DESCRIPTION OF THE TASK: Continue the article on Google's push into Houston's oil and gas sector from where it stops, not the items that follow it.

PASSAGE PROVIDED:
:::::
Google always makes for good headlines. What’s next for the company that has fundamentally changed the way we learn, work and communicate?
This week, it made news in Houston. Oil and gas is squarely on its radar.
The company’s new oil, gas and energy unit — part of its broader Google Cloud division — has partnered with Houston energy investment bank Tudor, Pickering, Holt & Co. as the region’s energy sector undergoes its most significant transformation since the shale revolution. Slow at first to the digital game, oil and gas producers are now adopting new technologies faster than ever.
Google wants in on that. It’s looking to sell its cloud computing and data analytics services to both established oil and gas companies and startups developing novel ways to make energy production cleaner and more efficient.
The partnership is yet another indication that oil and gas companies, under pressure to make immediate gains in profits and longer-term investments in renewables, are taking emerging technologies more seriously. It’s also an indication that Houston, which has had difficulty shaking its reputation as a home base for stodgy industries, is more tech-friendly than the rest of the world might recognize.
Evidence of that began mounting well before Google and other tech giants, including Microsoft and Amazon, began courting customers here. The city has a budding network of energy tech companies operating outside of that limelight.
For example, Agile Upstream, headquartered in Houston, is developing artificial intelligence to read complex oil and gas leases and help companies better understand the nuances of those agreements. The software company, which has roughly 40 employees, counts BP, Noble Energy and Anadarko Petroleum among its customers.
:::::
ENTRIES PROVIDED:
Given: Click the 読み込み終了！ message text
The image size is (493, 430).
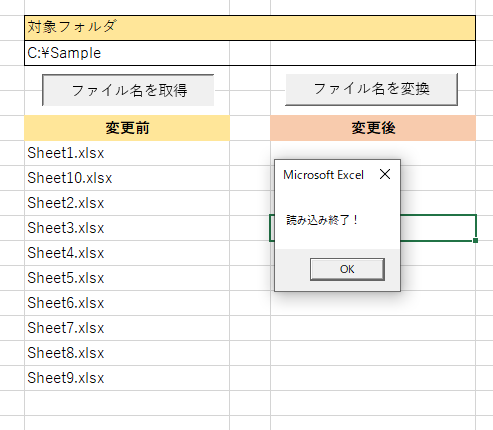Looking at the screenshot, I should [322, 220].
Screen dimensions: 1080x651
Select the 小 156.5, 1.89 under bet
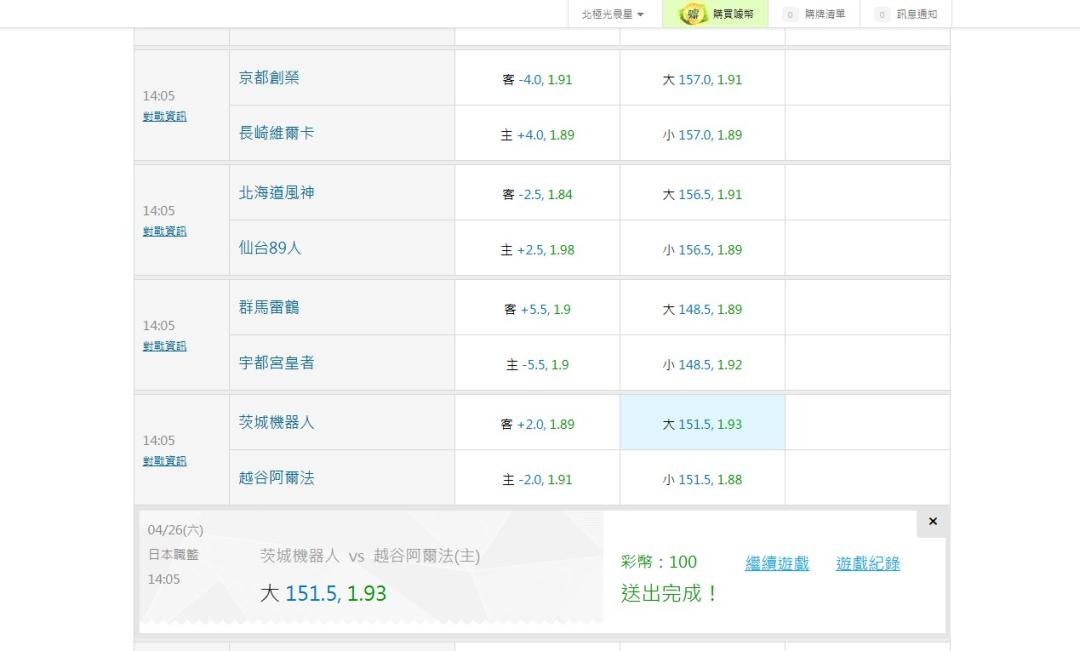[x=702, y=250]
:::::
YOUR RESPONSE:
Cemvita Factory, also based in Houston, is developing a means of processing of carbon dioxide into oxygen — essentially mimicking the photosynthesis process. The company hopes the technology could be used to remove carbon dioxide from the atmosphere, among other applications.
And Biota, a biotechnology startup with offices in California and Houston, plans to build out its presence here as it adds to its growing list of oil and gas customers. The company is developing technology to assess and improve oilfield production by analyzing bacteria that emerge from the wellhead.
In many ways, the surging interest in energy technology is a direct result of the oil bust that decimated crude prices and forced thousands of layoffs. Producers needed to become more efficient, and the engineers, scientists and geologists who lost their jobs in some cases channeled their skills to build new, cutting-edge companies.
That dynamic has significant implications for Houston, as well as the Silicon Valley companies who see energy as an emerging frontier. It’s no longer a question of whether oil and gas companies want to innovate. It’s a question of how they’re going to do it.